Che faranno? Faranno un governo ributtante, che esprime con coerenza una sovranità elettorale disgustosa, e prenderanno delle misure di abnorme stupidità, in connessione con un mandato popolare da strapaese, afferreranno e gestiranno il potere senza grammatica con la sintassi che va oggi per la maggiore, saremo più vicini ai polacchi, agli ungheresi, a Putin, ostili ai francesi e ai tedeschi, che peraltro se la passano così così, subiremo la metodologia di Trump, il quale nel frattempo fa cose buone che mi fanno imbestialire perché è lui a farle, rendendo inerte ogni felice scorrettezza. Uno vorrebbe pensare che alla fine qui prevale l’italianità sul nazionalismo lombardo e sul gruzzolo multimilionario di voti clientelari, una maggioranza schiacciante, estorto ai compatrioti cupidi del lontano meridione dai grillozzi: dunque non se ne farà niente (stiamo tranquilli) anche di questa minacciosa alluvione di cattive intenzioni, e alla fine la rottura sarà ricomposta con i nostri cari, vecchi metodi. In fondo siamo il paese che ha paura di votare quando fa caldo, appena farà freddo anche un governo bestiale cercherà riparo dalle intemperie. Ma non ci giurerei. Il Cav. è un sublime garante, ma ovviamente si è cacato sotto, et pour cause. Ormai si è capito che per vincere devi promettere delle cosacce, e poi rigorosamente farle una dopo l’altra, è la nuova regola dello Zeitgeist. Si dice spesso che uno dei problemi della politica, intesa come polemos, come guerra, è la difficoltà di definire la vittoria; bè, diciamo che per la sconfitta si può andare sul sicuro, d’ora in avanti, è questa che è arrivata, così come la vediamo, bella tonda, netta, precisa e sconfinata insieme.

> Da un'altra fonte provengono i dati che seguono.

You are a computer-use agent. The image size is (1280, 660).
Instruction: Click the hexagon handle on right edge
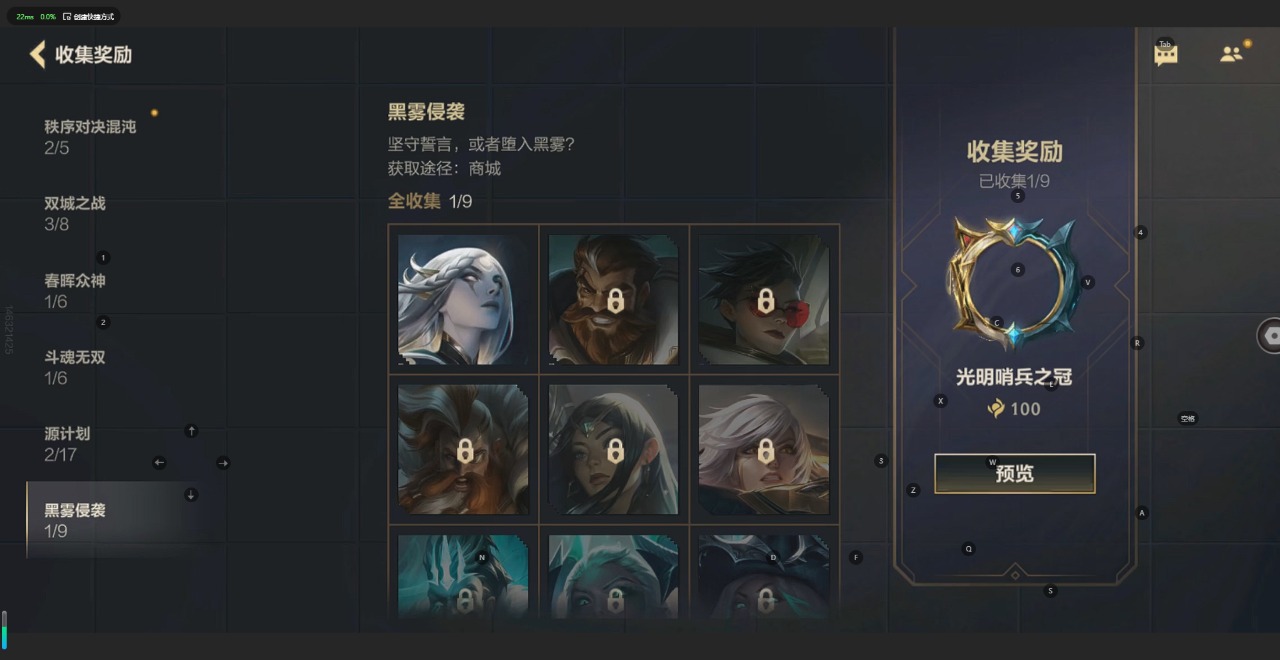pos(1271,336)
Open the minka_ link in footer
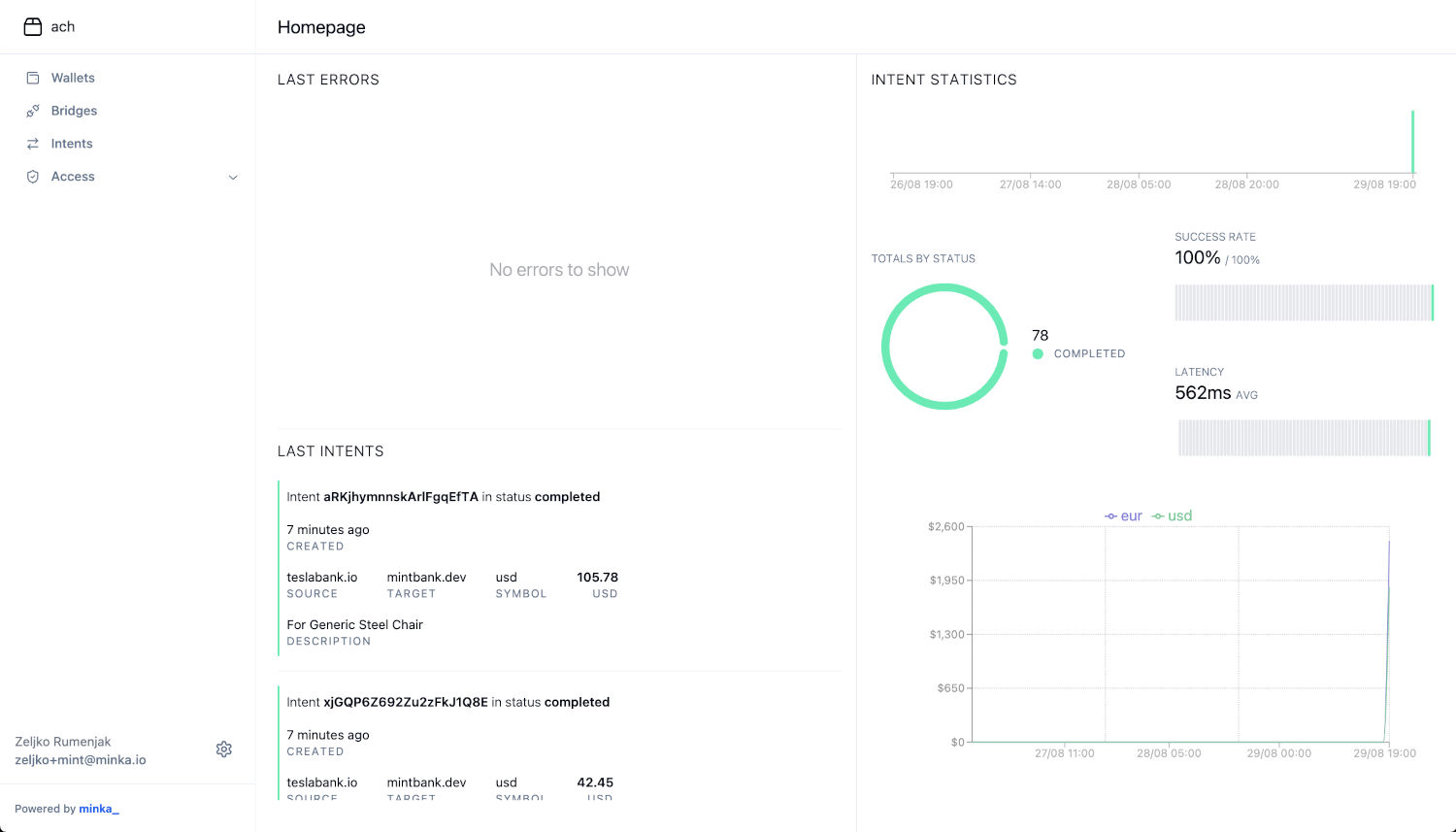Viewport: 1456px width, 832px height. 99,809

Totale, in una parola.

 

Non potendo specializzarmi in elegia, confessione, sentimento, disperazione in distico perfetto, perché non sono un artista, un poeta, e non ne ho la forza, e volendo preservare nella disdetta, nell’isolamento, nella caduta di ogni illusione, quel tanto di ironia o di ghignante sarcasmo ai quali sono affezionato, ecco, posso solo appellarmi al manuale di resistenza del nostro grande direttore trentenne, alla sua folgorante idea che per una volta il tanto peggio è davvero il tanto meglio: finalmente qualcuno fa un governo di sconcertante bruttezza, e toccherà a qualcuno fare un’opposizione di sacra bellezza. Presente! Quell’appello è l’unica speranza. Ma al tempo stesso io dispero, non consolato dalla brutta figura dei nuovi arrivati, che è sicura, e dai pannicelli caldi che si spalmano sul corpo tutti coloro che li hanno coltivati, protetti, incentivati, blanditi, coccolati e nutriti. Disperare è bello, mettiamola così.

 

Mio padre mi raccontava la storia di Giuseppe Garibaldi e delle sue camicie rosse, fece di me, lui che era in rivolta con le origini liberali e radicali della famiglia, un patriota e un comunista internazionalista, e per di più un antifascista. Sono poi diventato anticomunista per gli stessi motivi di Nicola Rubasciov, ho messo il pronome “io” al posto del “noi”. Nel frattempo la Repubblica aveva ballato, dalle convulsioni del 1968 a quelle del 1977, attraverso l’assassinio di Moro e l’illusione riformista e autonomista degli anni Ottanta, poi un lungo declino tra le speranze dell’89 e le disillusioni successive, dall’incarcerazione dei partiti travolti dall’uso politico della questione morale, fino agli esperimenti pop tra le manette, e la pirotecnica del buoncostume, fino agli ultimi fuochi dell’articolo 18, infine questa travolgente ondata di grottesco e di vischioso, che metterei in tortuosa relazione con l’abdicazione di Ratzinger e altre cosette insidiose capitate di recente.

 

Water, water everywhere, come diceva il poeta del vecchio marinaio, and not a drop to drink”. Ma non si deve eccellere nel lamento. Alla fine siamo sbarcati in un paese straniero, ma nel senso di estraneo, non tra i Feaci ma tra i Lestrigoni, una terra di antropofagi verbali, e ce la siamo meritata tutta e non meritiamo nemmeno di raccontarla, tanto meno per le vie ambigue di un canto funerario senza epica. Non è da oggi che sento il fallimento di diverse categorie d’anagrafe, prima di tutto la mia, e dico così perché odio la parola generazioni che ha in sé qualcosa di loscamente solidale e intimo.

 

P. S. Ieri per quel pezzetto su delitto e castigo ho ricevuto da un vecchio compagno di Torino questo WhatsApp: “Oh, stamattina una bella boccata di ottimismo. Ciao. Renzo”.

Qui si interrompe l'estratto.